• [Problem to work on]:
Repeat the lines from the line with "The width and height of the screenshot is (1036, 720)." to the line with "You are a computer-use agent. Screen" in the listing below, keeping both end lines and adding nothing.

• [Records for this exercise]:
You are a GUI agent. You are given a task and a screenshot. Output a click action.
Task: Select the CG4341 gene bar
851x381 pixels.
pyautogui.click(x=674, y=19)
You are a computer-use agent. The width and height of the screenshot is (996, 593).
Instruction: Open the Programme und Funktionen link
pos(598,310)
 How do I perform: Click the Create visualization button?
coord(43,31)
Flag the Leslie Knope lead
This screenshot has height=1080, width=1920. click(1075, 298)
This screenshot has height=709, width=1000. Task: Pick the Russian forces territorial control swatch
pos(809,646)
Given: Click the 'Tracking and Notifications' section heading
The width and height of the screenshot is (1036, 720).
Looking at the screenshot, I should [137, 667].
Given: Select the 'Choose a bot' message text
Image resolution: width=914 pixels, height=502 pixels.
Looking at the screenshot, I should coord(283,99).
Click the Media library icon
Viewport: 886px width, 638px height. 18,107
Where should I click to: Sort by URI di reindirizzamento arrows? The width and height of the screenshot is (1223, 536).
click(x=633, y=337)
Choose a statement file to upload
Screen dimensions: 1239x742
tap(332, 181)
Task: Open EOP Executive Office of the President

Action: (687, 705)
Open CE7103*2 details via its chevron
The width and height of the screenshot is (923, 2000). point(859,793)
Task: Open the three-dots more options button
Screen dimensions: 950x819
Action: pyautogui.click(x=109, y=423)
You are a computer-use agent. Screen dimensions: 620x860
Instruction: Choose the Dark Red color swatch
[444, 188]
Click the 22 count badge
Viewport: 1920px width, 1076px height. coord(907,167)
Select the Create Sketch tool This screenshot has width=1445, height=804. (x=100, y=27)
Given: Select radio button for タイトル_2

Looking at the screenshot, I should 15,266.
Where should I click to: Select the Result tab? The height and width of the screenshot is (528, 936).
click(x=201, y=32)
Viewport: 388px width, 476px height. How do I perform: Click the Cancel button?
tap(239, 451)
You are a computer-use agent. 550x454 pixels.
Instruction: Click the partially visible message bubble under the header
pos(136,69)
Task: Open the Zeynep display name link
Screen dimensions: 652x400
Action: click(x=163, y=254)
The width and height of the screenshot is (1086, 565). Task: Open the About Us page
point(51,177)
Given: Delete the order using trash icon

• [Solution below]:
The width and height of the screenshot is (1036, 720).
Looking at the screenshot, I should [137, 667].
Given: Select the 'Choose a bot' message text
Image resolution: width=914 pixels, height=502 pixels.
Looking at the screenshot, I should coord(283,99).
Click the Media library icon
Viewport: 886px width, 638px height. 18,107
Where should I click to: Sort by URI di reindirizzamento arrows? The width and height of the screenshot is (1223, 536).
click(x=633, y=337)
Choose a statement file to upload
Screen dimensions: 1239x742
tap(332, 181)
Task: Open EOP Executive Office of the President

Action: (687, 705)
Open CE7103*2 details via its chevron
The width and height of the screenshot is (923, 2000). point(859,793)
Task: Open the three-dots more options button
Screen dimensions: 950x819
Action: pyautogui.click(x=109, y=423)
You are a computer-use agent. Screen dimensions: 620x860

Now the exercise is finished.